■ **Records excerpted from a collection**:
────────
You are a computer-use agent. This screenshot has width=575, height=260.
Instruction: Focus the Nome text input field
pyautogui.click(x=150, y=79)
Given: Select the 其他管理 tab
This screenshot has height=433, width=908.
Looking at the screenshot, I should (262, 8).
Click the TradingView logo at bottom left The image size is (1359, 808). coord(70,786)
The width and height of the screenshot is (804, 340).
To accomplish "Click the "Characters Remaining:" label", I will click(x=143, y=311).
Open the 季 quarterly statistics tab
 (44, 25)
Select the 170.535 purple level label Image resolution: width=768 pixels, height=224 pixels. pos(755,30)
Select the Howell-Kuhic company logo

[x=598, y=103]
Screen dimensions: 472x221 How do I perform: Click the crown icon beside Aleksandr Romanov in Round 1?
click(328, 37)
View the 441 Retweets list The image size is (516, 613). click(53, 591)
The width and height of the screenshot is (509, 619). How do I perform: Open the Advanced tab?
────────
Search the entries for "size" and copy each matching line.

■ **YOUR SOLUTION**:
Click the TradingView logo at bottom left The image size is (1359, 808). coord(70,786)
View the 441 Retweets list The image size is (516, 613). click(53, 591)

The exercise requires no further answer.